Disagreements about personal finance can be very divisive – I have seen figures that suggest half of the couples who break up do so because of a disagreement about money. So when I say that you need to agree a joint financial strategy with your partner I don’t say it lightly. One approach that I have found works well is to:

  • Look for common ground. It is likely, for instance, that you both want the same thing – to be free of debt and have plenty of spare cash.

  • Communicate freely and honestly. Assess where you are and how each of you have contributed to the current state of affairs. Be honest. Discuss each of your strengths and weaknesses. The things you are doing right, and the things you are doing wrong.

  • Negotiate. Don’t allow past behaviour and events to poison your chance of success. Put grievances behind you. Start afresh and in doing so accept that you will both have to agree to do things differently in the future.


There are certain basic money chores that have to be done and one of the most useful things any couple can do in relation to their personal finances is agree who is going to take on which responsibilities. My recommendation is that all major decisions are made jointly and that each partner should keep the other informed about what they are doing.
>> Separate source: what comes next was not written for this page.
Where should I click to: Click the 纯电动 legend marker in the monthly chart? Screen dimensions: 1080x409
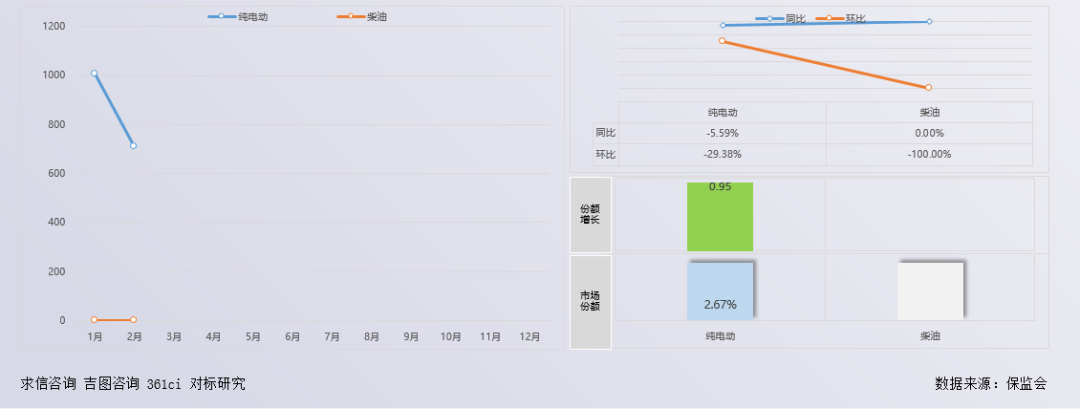pos(221,16)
The tasks that need to be divided up include:

  • paying household bills
  • filing and organising financial paperwork
  • doing the household shopping
  • checking the bank accounts and reconciling the balances
  • looking after the spending money and accessing cash
  • shopping for larger purchases
  • saving money ( so important ) and arranging any loans
  • investment decisions
  • keeping an eye on investments
  • dealing with financial institutions, banks, insurance companies and so forth.

In many relationships, one or other partner will take over management for the financial affairs. Even where this works without a hitch, I feel it is not entirely a good idea. Supposing one of you should die unexpectedly – how would the other cope? Also, what happens if you go your separate ways at some point? I can’t stress how important it is to share information and decisions.
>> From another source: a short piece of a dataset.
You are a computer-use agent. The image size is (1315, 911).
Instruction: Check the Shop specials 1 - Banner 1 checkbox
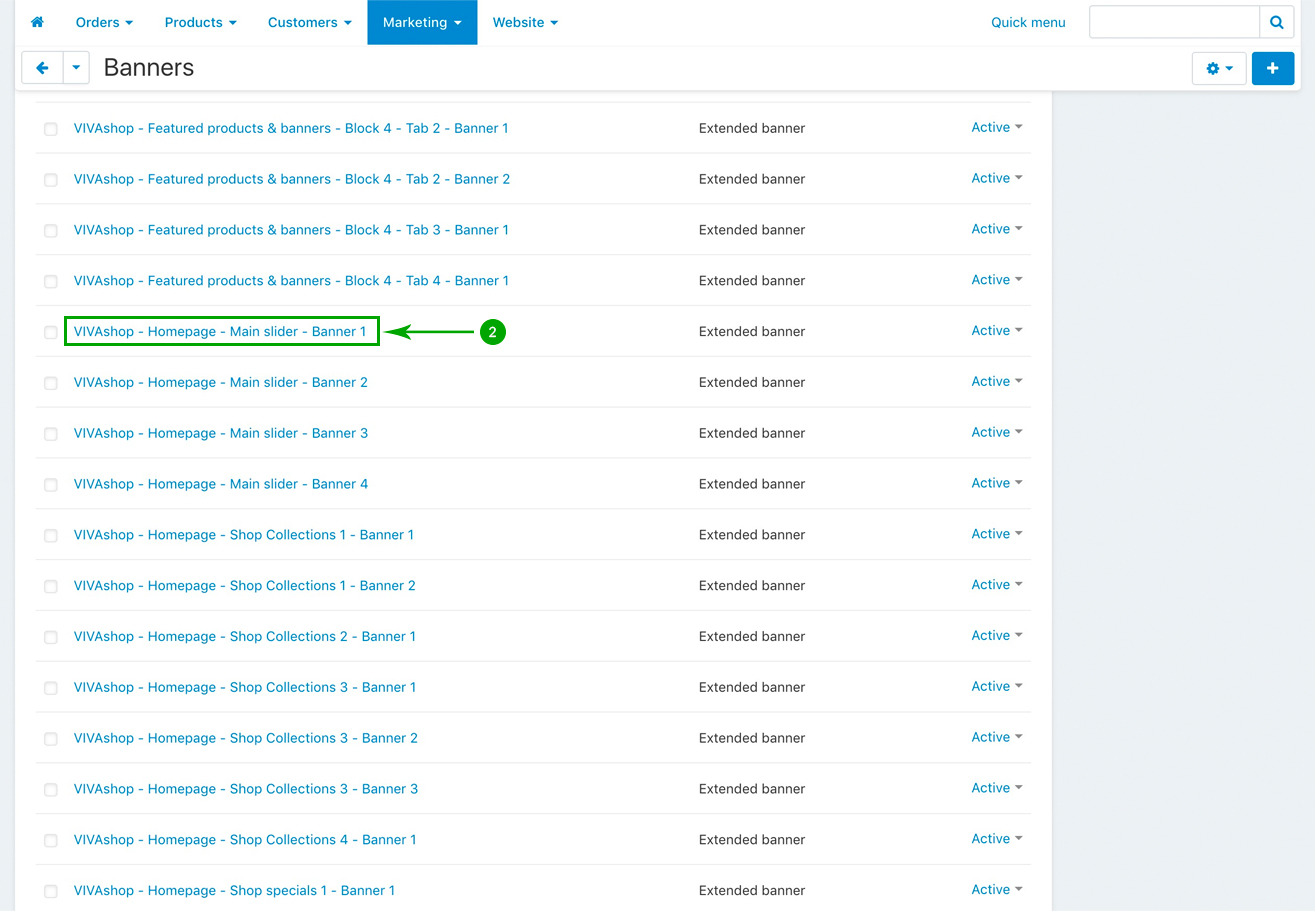(51, 891)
Here are some valuable tips on handling joint finances – whether with your partner or with someone else, such as a flatmate or friend.

  • Maintain your independence. A joint account is perfect for joint responsibilities but it is a good idea to keep an account for yourself so that you have money available to spend as you want. Decide which areas are joint expenditure and which you are each going to handle alone.
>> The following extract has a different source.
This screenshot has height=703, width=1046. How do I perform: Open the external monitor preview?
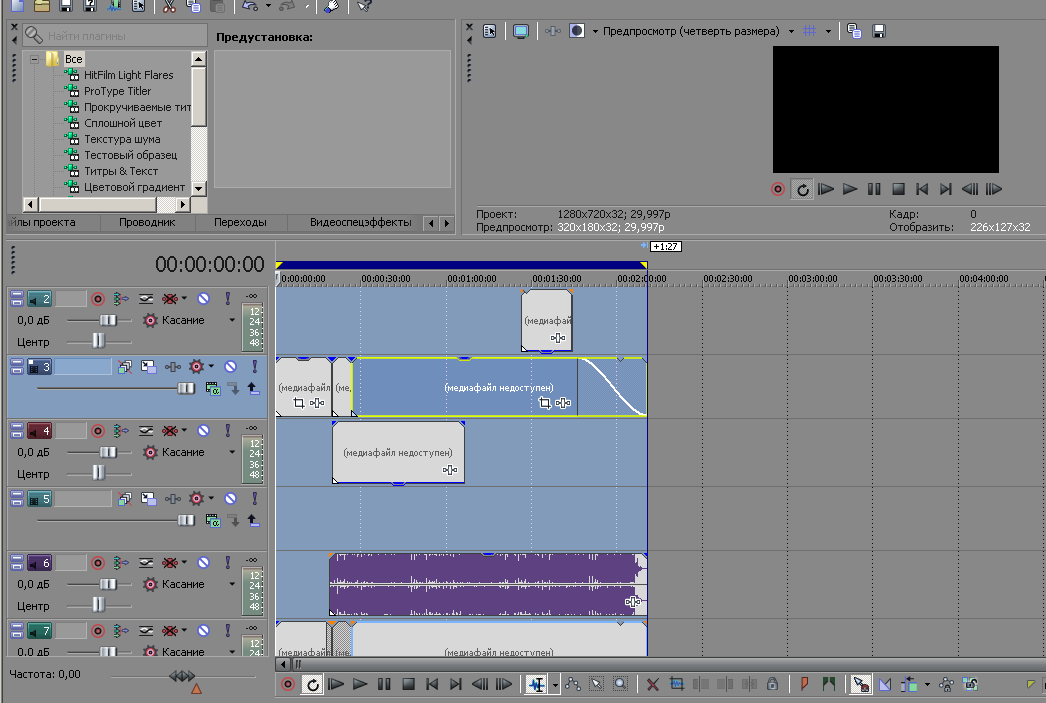520,31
  • Decide together. If one half of a partnership takes over all the money management it can lead to big trouble. The person ‘in charge’ may end up resenting the fact that he or she is doing all the work… and he or she may also become controlling. The person not involved is leaving himself or herself vulnerable and is adopting an essentially childlike position. Both of you should take decisions together – even if one of you does the day-to-day accounting.

  • Be honest about how you each feel. If one of you wants to save and the other wants to spend… admit it and work out a strategy that allows each of you to do as you please. Negotiate!

  • Plan for a future that isn’t completely dependent on staying together. I realise that this may seem pessimistic but I frequently find myself counselling people who unexpectedly find themselves having to deal with money for the first time.